How to reach statistical significance with your Control Groups?

Not so long ago, I published an article about Control Groups. I was questioning their relevance, as it seems that they are recommended a little too enthusiastically for any situation. Control groups represent a heavy set up though, and they are in no case the right fit for each situation.

After taking you through what I think are the best conditions to set up a Control Group test, I have regrouped some tips and best practices on how to set up Control Groups, may you wish to set one up nonetheless.

I hinted upon the fact that Control Groups are highly dependent on the volume of data available in order to be statistically significant. But now you might wonder: what is actually statistical significance?

Defining statistical significance, its correlated “p-value”, and ways to improve your results’ significance will not only allow you to improve your results for a better strategy, but also give you a deeper understanding of what it is you are actually doing when analyzing your Control Group results.

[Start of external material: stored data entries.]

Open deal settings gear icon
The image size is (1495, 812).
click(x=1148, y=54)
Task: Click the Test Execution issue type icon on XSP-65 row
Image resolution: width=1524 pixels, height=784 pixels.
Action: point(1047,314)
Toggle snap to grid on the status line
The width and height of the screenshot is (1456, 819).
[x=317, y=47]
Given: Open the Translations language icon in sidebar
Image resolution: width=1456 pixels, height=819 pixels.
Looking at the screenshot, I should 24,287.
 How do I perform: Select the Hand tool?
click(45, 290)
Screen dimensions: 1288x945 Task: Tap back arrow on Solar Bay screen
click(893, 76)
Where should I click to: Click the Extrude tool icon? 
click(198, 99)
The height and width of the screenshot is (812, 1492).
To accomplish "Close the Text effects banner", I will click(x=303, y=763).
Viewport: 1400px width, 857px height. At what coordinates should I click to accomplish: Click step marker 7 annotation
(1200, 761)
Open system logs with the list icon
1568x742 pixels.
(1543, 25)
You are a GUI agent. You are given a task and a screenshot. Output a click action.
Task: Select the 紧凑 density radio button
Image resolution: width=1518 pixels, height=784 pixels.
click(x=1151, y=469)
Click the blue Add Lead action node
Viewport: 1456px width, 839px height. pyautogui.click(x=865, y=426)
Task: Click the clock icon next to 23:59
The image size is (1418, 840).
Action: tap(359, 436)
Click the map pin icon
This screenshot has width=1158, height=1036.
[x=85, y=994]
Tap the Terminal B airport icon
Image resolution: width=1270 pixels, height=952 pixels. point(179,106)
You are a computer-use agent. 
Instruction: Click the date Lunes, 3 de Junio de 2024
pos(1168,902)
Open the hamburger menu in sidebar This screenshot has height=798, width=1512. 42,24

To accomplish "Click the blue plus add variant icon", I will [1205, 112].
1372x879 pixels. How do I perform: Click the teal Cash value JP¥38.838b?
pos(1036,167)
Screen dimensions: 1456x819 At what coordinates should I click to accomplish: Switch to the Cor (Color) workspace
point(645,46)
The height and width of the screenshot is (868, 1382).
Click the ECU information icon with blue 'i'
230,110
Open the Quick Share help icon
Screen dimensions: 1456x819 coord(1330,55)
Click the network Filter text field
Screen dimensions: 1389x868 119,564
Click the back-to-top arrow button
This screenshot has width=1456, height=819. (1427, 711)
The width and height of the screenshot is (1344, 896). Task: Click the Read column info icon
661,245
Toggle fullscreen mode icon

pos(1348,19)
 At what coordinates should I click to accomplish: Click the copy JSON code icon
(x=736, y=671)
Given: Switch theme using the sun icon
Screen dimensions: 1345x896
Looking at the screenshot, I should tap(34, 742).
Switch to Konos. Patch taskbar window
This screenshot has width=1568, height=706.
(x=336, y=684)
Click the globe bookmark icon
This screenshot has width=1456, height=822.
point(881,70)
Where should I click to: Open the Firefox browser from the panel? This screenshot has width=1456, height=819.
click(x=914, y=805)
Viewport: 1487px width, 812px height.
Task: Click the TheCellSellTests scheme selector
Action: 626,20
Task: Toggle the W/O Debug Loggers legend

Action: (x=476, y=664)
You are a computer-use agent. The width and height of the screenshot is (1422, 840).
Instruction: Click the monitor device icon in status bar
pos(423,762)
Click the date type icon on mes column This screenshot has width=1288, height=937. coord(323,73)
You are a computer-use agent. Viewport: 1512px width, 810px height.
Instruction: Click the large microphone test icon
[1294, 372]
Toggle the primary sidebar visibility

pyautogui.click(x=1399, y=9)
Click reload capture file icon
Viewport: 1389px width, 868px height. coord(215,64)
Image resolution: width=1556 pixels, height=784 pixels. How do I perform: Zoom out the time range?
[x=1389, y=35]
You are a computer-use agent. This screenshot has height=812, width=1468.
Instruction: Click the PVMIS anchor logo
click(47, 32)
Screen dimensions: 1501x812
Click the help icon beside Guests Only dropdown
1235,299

Alright, pull up your sleeves and get ready for some mathematical brain twisters.

We’ll touch upon:

How the statistical significance of test results is defined through the p-value
The method to accurately calculate the p-value of your Control Group test
How to ensure minimal noise and maximal statistical significance?

Defining the statistical significance of test results through the p-value

First off, let’s clear off any doubts about what is the p-value. It stands for “probability value” and represents the probability of obtaining test results at least as extreme as the results actually observed during a test.

In other words, your test should stand for the breadth of possibilities encountered in extreme real-life scenarios. The p-value ensures this is true.

It is widely used in statistical testing, which is exactly what we are doing here.

Back to Control Groups.

To determine if the results of your test are not due to chance, you will need to determine if you have reached statistical significance. Good news, statistical significance is relying on the p-value.

The lower your p-value, the less likely your results are purely due to chance.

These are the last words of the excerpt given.